---------- THE DATA ----------

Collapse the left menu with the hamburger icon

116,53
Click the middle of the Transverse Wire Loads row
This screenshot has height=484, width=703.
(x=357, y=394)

----------

TASK DESCRIPTION
Your output should be the lines from the one with "Click the middle" through the last line of the entries above, copied exactly and nothing more.

THE COMPLETED TASK
Click the middle of the Transverse Wire Loads row
This screenshot has height=484, width=703.
(x=357, y=394)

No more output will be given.